Half-yearly report
1pm plc
("1pm" or the "Company")
INTERIM CONSOLIDATED RESULTS
FOR THE 6 MONTHS ENDED 30 NOVEMBER 2008
The Board of 1pm, the AIM quoted independent provider of asset finance
facilities to the SME sector, announces today its unaudited interim results for
the 6 month period to 30 November 2008. The interims demonstrate portfolio
growth and like for like increased turnover and banking facilities.
HIGHLIGHTS
· New business written exceeded £2.9 million (206% increase on period to 30
November 2007)
· Gross receivables of ££7.2 million (125% increase on period to 30 November
2007)
· Turnover of £675,000 (71% increase on period to 30 November 2007)
ENQUIRIES TO:
1pm plc
Mike Johnson 08707 397397
SVS Securities plc
Ian Callaway 020 7638 5600
Blomfield Corporate Finance Limited
Emily Morgan 01275 871717
Nick Harriss 020 7512 0191
CHAIRMAN'S STATEMENT
Fundraising
The Company completed a successful fundraising in August 2008 of £656,000
(before costs). This has attributed to the Company's increase in net assets
which as at 30 November 2008 was £2.1 million (£1.5 million as at 30 November
2007). In conjunction with the successful fundraising the Company has continued
to negotiate increased funding from a range of banks and block discounters and
as at 30 November 2008 had £5 million of funding lines in place (£2 million as
at 30 November 2007)
With a number of previous funding providers in the asset finance market
currently reassessing their operations in the light of prevailing market
conditions 1pm has written more asset finance business in 2008 than in any
previous year, thus helping more companies expand their asset base and protect
their capital position.
Operating Performance
The last six months have seen the Company accelerate the momentum from the
previous year, during which time we have achieved substantial portfolio growth.

━━━━━━━━━━━━━━━━━━━━

### Your tasks
(A) Retype the part of the half-yearly report between "Operating Performance" and "substantial portfolio growth.", inclusive.
(B) Write what comes next in the half-yearly report on 1pm plc's interim results, picking up after its final sentence.
The items that follow were drawn from a different source than the half-yearly report.

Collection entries
━━━━━━━━━━━━━━━━━━━━

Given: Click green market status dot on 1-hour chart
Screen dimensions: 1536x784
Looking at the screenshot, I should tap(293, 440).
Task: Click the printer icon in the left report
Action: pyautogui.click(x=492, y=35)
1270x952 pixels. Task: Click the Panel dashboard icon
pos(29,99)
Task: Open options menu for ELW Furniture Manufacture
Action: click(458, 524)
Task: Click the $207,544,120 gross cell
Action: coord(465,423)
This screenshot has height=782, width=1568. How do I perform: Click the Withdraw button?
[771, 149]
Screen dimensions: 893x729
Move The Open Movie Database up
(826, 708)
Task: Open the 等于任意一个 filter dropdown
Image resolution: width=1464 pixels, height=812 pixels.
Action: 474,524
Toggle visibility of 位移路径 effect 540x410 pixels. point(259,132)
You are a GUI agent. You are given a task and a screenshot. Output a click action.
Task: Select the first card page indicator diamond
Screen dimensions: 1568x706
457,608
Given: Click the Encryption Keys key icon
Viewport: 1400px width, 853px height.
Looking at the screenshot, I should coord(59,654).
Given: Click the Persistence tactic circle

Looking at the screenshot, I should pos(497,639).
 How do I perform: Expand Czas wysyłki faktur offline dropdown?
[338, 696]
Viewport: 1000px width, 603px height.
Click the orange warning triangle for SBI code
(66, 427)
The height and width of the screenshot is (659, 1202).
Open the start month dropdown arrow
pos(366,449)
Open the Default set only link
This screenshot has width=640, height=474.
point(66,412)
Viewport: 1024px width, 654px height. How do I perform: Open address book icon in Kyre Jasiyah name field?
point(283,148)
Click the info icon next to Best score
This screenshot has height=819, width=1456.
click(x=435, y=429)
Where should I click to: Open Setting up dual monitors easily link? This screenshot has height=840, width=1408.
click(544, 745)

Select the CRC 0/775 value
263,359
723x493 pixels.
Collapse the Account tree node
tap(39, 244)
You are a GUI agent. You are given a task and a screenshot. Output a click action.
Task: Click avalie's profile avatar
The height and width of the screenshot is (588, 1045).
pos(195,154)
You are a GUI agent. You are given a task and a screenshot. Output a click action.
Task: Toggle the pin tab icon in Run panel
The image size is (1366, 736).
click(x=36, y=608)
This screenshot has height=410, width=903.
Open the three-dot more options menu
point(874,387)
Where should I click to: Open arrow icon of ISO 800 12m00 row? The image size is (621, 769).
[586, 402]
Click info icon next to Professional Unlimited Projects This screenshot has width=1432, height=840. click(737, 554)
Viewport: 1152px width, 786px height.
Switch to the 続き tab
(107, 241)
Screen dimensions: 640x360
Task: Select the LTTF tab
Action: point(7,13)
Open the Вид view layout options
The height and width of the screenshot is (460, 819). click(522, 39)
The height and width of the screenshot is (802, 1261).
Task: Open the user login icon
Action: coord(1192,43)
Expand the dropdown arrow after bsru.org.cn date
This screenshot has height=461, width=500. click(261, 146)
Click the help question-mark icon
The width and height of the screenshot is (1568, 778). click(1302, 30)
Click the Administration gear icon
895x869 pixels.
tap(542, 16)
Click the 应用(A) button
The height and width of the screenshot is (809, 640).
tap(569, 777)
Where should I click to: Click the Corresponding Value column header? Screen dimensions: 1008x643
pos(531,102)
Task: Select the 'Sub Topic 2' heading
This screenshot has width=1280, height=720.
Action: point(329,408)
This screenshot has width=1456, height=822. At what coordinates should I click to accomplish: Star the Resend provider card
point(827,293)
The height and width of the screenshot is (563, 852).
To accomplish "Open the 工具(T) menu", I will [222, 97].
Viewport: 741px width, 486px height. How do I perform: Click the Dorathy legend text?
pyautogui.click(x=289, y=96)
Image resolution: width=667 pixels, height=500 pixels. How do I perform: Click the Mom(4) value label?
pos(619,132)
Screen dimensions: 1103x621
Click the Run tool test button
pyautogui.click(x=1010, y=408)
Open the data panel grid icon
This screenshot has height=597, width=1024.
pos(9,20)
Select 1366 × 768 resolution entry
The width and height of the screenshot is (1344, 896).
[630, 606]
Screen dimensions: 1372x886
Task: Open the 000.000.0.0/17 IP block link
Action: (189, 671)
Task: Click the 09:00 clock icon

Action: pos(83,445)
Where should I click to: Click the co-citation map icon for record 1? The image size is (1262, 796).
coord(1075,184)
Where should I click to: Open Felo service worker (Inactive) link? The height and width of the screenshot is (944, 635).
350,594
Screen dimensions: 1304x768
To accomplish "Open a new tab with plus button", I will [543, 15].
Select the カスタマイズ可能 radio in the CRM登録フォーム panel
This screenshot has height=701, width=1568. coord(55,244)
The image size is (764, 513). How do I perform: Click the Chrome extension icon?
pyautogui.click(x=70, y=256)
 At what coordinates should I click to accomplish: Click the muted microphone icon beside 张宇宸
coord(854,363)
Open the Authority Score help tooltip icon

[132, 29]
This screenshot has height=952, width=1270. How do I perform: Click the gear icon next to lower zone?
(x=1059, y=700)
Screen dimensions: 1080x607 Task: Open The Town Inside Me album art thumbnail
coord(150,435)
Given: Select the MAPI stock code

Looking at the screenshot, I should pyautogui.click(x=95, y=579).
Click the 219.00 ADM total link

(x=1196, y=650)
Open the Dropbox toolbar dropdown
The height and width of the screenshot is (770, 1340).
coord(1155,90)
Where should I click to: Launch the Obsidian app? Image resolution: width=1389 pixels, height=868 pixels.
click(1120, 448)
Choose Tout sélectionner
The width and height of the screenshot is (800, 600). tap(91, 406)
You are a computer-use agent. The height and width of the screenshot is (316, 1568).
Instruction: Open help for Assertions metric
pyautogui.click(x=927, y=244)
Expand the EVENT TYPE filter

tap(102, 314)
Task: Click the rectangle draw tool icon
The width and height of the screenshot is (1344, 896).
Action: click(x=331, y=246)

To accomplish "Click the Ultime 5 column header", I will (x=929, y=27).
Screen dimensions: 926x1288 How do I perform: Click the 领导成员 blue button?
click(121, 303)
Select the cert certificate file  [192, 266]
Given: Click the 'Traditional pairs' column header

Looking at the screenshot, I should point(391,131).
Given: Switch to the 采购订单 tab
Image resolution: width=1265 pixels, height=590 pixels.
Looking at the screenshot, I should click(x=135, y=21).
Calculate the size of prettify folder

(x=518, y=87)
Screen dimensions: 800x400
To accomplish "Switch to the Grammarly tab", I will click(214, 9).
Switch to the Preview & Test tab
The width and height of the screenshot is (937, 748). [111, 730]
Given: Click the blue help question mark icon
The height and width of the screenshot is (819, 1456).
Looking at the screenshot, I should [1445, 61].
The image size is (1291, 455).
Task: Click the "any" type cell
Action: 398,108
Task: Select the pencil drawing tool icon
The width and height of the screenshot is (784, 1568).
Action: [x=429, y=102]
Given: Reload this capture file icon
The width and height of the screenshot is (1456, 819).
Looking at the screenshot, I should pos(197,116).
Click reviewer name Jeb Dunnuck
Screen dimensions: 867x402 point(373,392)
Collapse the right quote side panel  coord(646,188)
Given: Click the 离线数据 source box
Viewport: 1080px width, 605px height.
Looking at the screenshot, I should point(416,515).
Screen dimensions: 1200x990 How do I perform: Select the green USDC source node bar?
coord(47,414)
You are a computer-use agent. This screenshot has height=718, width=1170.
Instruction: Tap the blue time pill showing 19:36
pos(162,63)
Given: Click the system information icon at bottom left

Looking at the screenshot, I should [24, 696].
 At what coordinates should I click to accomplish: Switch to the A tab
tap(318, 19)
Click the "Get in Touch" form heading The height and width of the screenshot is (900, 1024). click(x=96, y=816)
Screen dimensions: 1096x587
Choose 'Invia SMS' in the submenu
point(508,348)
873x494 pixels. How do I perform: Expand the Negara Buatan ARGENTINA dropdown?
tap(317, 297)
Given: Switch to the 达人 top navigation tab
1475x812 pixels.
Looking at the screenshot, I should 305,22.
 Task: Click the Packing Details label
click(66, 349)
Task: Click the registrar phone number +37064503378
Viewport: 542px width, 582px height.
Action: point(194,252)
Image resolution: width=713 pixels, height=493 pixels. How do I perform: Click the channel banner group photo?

━━━━━━━━━━━━━━━━━━━━

### Responses in order
(A)
Operating Performance
The last six months have seen the Company accelerate the momentum from the
previous year, during which time we have achieved substantial portfolio growth.

(B)
This has created a solid base from which we intend to grow the business to the
next level.
The Company is well placed to move forward. The success of the fundraising in
August 2008 clearly demonstrates the level of confidence that new and existing
shareholders have in the Board, enabling us to develop the business within its
designated niche.
The Board's focus remains on the lease broker network and as such we continue to
receive an increasing number of proposals that fit our specialist niche which we
are converting into "Customers on the books". This has led to a record monthly
volume in September 2008 which was eclipsed in October 2008 when we financed
over £600,000 of equipment for our customers.
I am therefore pleased to report that the 6 months to 30 November 2008 has been
a period of growth and development for the core function of the Company.
The Company continue to be cautious and exercise extreme prudence in our credit
approval process by not only carefully applying our strict underwriting criteria
but also by monitoring business sectors to ensure we are not over exposed to any
one particular area or asset.
Whilst it should be noted that the Company posted a small loss of £3,000 for the
period to 30 November 2008 (compared to a profit of £24,000 for the period to 30
November 2007) we were ahead of management expectations, thus enhancing our base
from which we intend to develop the business to the next level by 31 May 2009.
However, the operating profit before provisions and taxation was £46,000 for the
period to 30 November 2008 compared to an operating loss of £12,000 in the 2007
equivalent period.
Enhanced Operations
Aside from moving offices to create greater room for expansion, the Company
upgraded its unique and bespoke CRM system thus allowing access to a greater
level of concise management information fundamental to the growth of any
financial services company and an inherent element of our robust portfolio
management philosophy.
We eagerly look forward to the future and to reporting our full year results
with confidence.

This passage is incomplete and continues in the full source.